AM: It starts off that she’s in another room, and there’s a gate in the doorway and the puppies are in the room, the breeder opens the gate, and she comes into the room, and they’re all falling over her, overly excited.
And I was thinking about that the other day, actually, I was texting with a friend, and we were talking about something really exciting, a moment later she wrote, ‘shit, I’m really anxious now.’ And it made me think about how close excitement and anxiety sit as a registered feeling. And it really made me think of the puppies, and how to the naked eye, you look at those puppies and go, ‘they are so excited.’
But I think the likely experience that the bitch Labrador mum was getting was this high intensity, it’s either real excitement or real anxiety, and you don’t have so much control over what path you end up going down. And I think that’s the bulk of what that whole video is communicating to me. She’s entering the space, and all the puppies are really excited. And she then sets the tone and tells them all off. She keeps on disciplining them to this calm, yawning, lying down energy instead.
And yeah, it’s a really short video, you know, like we watched it together but it’s, like you said, you can tell from her stance, even just a little glimpse of seeing her arse. It’s very clear education. You can read it very easily.
So I remember, when I first saw the video, it was my best friend who sent it to me, and at the time, I was having a moment, I was quite anxious. We had been sending each other meditation videos, breathing exercises, all this sort of stuff to aid me and to aid us in this little life.
And then she came across this video and it showed all these things were talking about trying to discipline and manage your emotions and like your being in the world kind of thing. I must have watched it hundreds of times, and I still think it’s the most, inspiring, I don’t know, like the most, just something very generous and important about that moment.
At the time I was reading about folk music, the idea of verbal communication outside of formal language, that isn’t words necessarily, or are words that don’t belong to one language, that isn’t based upon a formal education nor related to your social status, and it was around that time, when I saw this video it was speaking to me on that level, storytelling, educating, or sharing of knowledge to some degree.

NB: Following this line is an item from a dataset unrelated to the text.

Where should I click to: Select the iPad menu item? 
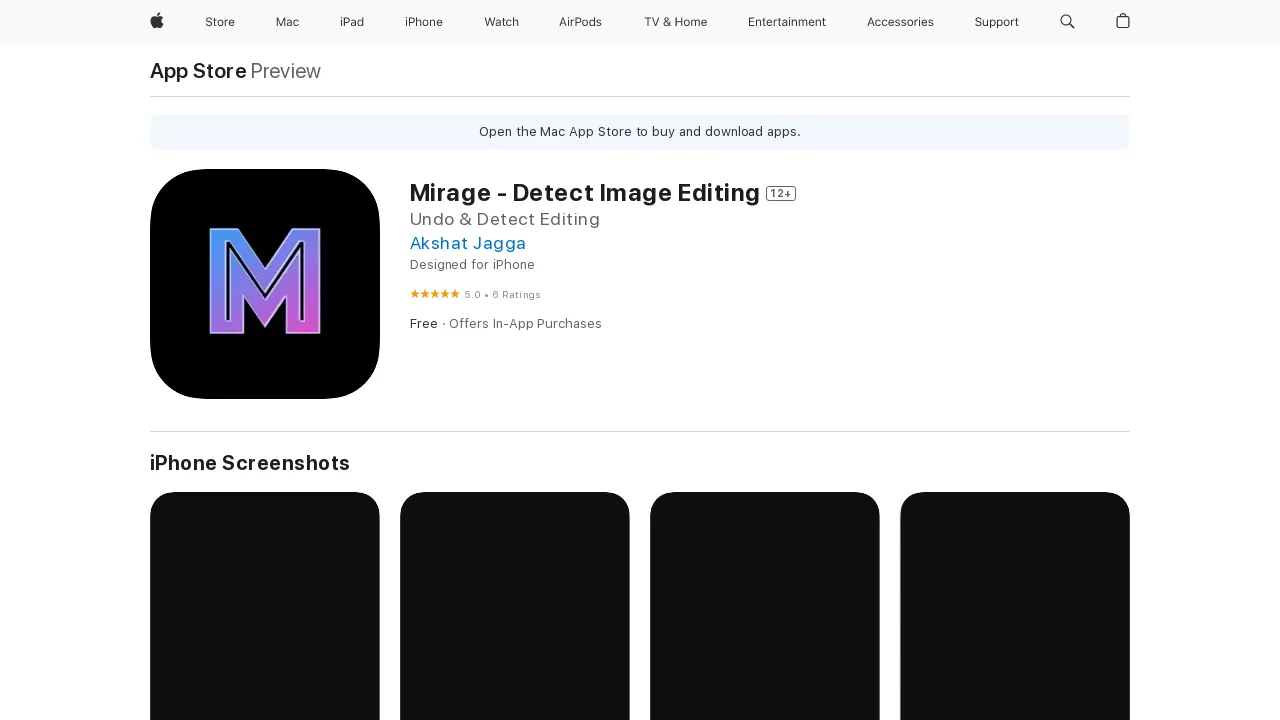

That would have been passed on through generations and edited and changed and moved without any kind of borders, without any real hold in language, necessarily without a singular author, like more wholly? Outside of individualism and strict form or control. An authorship that is a shared one, a shared experience, a shared existence.
RF: Do you think there are good dog mothers and bad dog mothers, or do you think, as a species that there is some instinctual, kind of protective measures that is to temper excitement, to actually not let them get carried away. It’s about training, isn’t it?
It’s like you can have a level of excitement, but you have to also have respect, and you have to understand your position. And then because all those things go for making a good dog family society, you can’t have six bosses in a pack, there’s hierarchies that go down. So it’s sort of behavioural training. Isn’t it? Just like if you kick up a fuss, you’re gonna have to fight.
AM: Yeah. Well which is what I think was my general take from it, when I saw the video, I am trying to behaviourally train myself to function better in my life, in myself, with everyone else around me. Seeing that kind of training so directly in such a short little clip.
RF: So that’s what you mean, it is not coming direct from her. It’s a known kind of code of conduct. That she’s instilling them in order that they can survive.